» **Provided records**
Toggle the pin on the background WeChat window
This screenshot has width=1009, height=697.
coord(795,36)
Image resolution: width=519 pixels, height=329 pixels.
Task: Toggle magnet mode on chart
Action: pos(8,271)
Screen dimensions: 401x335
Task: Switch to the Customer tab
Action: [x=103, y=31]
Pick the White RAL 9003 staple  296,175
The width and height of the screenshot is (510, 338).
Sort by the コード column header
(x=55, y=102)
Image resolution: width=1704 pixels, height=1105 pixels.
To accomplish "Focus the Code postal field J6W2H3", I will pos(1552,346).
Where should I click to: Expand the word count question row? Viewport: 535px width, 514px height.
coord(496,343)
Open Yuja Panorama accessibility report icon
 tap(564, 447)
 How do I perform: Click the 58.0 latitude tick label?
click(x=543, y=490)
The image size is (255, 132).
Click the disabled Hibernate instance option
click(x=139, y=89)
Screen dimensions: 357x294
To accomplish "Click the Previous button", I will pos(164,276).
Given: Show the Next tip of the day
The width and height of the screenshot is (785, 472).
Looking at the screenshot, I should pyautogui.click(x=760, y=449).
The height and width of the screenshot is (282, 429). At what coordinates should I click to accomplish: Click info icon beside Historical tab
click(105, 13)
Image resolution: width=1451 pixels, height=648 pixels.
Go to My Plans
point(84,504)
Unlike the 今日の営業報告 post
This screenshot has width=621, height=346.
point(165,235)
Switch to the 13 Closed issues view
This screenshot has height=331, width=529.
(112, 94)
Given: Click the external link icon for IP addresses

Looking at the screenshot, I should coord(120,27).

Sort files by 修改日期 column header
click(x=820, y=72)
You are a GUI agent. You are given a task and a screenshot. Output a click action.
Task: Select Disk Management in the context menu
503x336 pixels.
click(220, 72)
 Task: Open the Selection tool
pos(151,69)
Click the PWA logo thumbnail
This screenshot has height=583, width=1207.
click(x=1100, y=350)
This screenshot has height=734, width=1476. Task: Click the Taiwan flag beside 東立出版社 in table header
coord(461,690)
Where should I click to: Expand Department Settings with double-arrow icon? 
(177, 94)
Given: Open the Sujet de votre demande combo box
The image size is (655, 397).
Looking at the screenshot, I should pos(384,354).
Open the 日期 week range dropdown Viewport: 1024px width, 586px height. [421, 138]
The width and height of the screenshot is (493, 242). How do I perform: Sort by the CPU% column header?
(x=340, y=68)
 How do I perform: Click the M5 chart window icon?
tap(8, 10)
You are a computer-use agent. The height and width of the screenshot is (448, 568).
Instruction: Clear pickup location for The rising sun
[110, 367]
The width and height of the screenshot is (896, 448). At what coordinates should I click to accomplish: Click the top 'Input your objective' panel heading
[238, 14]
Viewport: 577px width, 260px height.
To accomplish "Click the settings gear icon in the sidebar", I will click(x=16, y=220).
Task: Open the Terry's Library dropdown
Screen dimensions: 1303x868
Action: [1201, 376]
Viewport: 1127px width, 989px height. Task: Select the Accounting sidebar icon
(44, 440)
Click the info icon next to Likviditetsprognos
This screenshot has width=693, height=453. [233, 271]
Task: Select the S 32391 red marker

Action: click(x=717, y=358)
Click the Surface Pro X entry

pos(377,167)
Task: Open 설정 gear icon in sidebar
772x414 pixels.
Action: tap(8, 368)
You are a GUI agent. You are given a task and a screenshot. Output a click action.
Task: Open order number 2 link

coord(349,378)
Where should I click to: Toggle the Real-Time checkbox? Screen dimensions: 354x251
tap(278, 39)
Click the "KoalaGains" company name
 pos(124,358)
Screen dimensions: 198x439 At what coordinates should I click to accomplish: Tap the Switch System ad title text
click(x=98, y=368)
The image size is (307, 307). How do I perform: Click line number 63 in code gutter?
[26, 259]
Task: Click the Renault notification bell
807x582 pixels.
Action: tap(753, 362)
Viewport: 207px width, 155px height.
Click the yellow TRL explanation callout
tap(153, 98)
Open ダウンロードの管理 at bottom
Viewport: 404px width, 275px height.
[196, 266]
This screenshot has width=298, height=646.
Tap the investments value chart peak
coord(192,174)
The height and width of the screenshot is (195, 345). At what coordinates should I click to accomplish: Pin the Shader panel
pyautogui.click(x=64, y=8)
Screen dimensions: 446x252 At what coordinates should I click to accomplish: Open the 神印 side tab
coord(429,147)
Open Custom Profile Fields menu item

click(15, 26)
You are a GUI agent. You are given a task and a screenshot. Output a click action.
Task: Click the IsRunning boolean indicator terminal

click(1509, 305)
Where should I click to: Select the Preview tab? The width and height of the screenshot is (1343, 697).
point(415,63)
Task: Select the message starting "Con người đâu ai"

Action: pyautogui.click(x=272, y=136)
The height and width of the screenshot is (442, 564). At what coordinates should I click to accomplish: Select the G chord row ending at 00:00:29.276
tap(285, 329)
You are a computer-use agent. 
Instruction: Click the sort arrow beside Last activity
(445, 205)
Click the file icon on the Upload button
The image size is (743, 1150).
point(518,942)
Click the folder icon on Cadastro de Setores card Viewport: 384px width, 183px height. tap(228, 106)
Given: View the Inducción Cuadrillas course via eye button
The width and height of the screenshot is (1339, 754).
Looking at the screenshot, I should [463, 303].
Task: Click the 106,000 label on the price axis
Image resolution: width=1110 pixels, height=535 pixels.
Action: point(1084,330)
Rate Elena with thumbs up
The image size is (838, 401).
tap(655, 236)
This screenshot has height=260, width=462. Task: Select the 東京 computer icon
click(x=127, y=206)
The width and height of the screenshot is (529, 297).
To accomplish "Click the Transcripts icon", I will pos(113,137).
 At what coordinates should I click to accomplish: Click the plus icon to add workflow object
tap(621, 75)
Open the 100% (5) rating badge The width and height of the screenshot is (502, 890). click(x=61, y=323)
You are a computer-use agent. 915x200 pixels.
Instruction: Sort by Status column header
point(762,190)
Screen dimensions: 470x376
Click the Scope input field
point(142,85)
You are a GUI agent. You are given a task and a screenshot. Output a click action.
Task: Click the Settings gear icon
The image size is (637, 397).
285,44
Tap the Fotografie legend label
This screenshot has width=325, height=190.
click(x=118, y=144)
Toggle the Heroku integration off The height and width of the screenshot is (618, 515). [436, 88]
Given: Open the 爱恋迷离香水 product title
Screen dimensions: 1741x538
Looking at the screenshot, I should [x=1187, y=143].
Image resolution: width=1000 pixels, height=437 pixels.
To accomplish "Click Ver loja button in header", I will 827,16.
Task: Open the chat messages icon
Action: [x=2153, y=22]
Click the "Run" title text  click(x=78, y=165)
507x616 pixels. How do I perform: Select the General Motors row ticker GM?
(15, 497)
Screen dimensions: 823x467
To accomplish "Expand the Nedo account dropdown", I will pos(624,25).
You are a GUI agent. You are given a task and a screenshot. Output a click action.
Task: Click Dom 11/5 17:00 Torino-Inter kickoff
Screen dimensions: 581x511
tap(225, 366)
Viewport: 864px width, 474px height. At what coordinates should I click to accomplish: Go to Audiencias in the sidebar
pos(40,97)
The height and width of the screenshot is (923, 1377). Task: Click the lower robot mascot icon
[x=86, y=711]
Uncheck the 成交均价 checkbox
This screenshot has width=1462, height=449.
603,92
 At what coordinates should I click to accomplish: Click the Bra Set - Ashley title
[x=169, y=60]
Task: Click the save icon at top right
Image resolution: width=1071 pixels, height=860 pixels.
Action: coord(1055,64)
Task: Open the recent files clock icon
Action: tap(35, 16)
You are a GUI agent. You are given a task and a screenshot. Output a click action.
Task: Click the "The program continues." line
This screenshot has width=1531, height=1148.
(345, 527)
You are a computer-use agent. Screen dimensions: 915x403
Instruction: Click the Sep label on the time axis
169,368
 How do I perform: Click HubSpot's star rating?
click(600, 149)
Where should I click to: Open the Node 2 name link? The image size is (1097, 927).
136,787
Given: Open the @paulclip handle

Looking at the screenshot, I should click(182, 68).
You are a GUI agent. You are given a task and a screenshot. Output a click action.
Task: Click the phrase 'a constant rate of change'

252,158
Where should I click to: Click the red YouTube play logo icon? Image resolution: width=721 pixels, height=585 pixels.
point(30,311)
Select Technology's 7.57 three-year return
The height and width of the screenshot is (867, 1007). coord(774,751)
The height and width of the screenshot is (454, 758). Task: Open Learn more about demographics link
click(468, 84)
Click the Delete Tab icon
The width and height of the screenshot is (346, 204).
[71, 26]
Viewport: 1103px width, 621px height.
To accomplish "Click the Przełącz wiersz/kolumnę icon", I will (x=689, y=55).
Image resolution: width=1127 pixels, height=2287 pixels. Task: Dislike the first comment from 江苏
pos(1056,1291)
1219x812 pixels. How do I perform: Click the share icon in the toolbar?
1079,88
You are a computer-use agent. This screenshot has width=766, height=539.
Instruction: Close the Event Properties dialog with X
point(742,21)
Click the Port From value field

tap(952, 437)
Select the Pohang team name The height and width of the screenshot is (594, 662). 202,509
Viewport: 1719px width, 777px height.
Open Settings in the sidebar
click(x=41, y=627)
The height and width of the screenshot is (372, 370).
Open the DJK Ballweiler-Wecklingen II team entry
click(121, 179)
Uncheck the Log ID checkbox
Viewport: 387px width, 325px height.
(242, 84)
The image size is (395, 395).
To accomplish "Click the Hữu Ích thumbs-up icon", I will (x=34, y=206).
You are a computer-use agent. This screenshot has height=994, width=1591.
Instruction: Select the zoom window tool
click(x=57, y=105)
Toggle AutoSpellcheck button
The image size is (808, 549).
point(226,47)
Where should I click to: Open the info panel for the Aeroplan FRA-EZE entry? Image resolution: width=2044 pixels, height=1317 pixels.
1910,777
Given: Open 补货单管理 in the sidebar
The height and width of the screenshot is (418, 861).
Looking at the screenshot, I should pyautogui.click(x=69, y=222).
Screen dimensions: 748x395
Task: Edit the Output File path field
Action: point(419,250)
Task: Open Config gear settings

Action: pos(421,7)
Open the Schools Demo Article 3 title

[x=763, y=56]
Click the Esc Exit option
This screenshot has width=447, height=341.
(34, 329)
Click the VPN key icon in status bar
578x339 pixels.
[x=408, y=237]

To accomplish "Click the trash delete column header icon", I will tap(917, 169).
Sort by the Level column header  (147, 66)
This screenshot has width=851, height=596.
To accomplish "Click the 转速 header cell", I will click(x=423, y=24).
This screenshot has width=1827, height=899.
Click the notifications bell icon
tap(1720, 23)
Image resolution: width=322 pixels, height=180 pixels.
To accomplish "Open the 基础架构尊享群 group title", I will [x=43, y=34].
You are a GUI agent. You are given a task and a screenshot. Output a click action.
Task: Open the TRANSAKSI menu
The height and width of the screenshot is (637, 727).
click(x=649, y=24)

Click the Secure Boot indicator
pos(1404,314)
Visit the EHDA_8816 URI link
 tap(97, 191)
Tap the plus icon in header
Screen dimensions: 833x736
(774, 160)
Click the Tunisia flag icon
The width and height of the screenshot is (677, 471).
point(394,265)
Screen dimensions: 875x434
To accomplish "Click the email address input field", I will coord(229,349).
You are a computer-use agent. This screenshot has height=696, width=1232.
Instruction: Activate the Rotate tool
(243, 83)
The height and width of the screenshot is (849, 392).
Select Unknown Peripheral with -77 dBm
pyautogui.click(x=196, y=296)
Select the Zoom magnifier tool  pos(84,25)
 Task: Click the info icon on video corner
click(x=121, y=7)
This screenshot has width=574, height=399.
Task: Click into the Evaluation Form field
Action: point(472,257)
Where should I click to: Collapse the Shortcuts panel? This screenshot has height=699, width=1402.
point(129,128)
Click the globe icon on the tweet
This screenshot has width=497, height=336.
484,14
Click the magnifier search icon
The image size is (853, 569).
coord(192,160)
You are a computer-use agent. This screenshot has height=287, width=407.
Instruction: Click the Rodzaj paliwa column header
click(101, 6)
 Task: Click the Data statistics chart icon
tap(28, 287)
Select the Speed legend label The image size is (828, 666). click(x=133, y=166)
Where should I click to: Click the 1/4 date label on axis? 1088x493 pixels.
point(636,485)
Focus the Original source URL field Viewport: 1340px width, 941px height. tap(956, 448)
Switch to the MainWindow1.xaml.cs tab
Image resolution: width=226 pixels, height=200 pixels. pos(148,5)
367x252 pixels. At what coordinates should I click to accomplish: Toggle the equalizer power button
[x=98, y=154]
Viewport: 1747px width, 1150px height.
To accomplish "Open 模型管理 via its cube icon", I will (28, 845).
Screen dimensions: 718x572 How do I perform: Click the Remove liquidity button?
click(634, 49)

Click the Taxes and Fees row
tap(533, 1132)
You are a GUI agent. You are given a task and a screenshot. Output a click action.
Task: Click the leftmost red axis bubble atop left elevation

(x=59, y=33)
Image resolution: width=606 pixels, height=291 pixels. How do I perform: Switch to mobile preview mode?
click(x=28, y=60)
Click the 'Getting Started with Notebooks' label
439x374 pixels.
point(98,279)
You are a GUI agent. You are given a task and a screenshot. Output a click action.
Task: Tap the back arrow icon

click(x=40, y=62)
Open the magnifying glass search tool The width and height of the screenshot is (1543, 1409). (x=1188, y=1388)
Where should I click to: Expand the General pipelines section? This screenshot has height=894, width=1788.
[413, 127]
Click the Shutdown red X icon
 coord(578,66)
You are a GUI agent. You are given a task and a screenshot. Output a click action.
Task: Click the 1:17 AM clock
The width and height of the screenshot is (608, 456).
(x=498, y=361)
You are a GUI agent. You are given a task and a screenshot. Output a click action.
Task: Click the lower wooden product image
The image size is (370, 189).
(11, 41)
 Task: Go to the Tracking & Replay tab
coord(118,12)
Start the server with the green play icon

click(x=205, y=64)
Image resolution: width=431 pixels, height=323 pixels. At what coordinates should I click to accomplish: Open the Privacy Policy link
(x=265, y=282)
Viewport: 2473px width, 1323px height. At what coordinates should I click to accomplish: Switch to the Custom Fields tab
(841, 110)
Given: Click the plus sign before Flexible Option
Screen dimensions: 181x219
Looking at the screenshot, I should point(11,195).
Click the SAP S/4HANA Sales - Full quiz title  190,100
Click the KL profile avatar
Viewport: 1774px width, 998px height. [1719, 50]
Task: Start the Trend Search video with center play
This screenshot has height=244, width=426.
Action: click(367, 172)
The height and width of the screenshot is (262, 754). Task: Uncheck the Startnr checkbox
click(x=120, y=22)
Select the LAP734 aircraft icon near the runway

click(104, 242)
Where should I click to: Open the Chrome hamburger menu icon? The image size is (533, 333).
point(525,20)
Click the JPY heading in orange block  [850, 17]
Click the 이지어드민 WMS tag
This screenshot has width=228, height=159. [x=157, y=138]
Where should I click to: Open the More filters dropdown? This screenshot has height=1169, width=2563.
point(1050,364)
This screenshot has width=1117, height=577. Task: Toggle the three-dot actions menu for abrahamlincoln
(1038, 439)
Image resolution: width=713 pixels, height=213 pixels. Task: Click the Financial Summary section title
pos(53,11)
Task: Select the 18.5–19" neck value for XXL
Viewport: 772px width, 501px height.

» **What you should do**
Rescale the part that opens with the line containing "Viewport: 1103px width, 621px height." and closes with the line containing "pos(1056,1291)", both ends included. Give all of those lines again with nothing else changed, except that every click coordinate in the answers is multiplied by 2.6 and rounded to a whole number, with halves rounded up.

» **Result of the task**
Viewport: 1103px width, 621px height.
To accomplish "Click the Przełącz wiersz/kolumnę icon", I will (x=1791, y=143).
Image resolution: width=1127 pixels, height=2287 pixels. Task: Dislike the first comment from 江苏
pos(2746,3357)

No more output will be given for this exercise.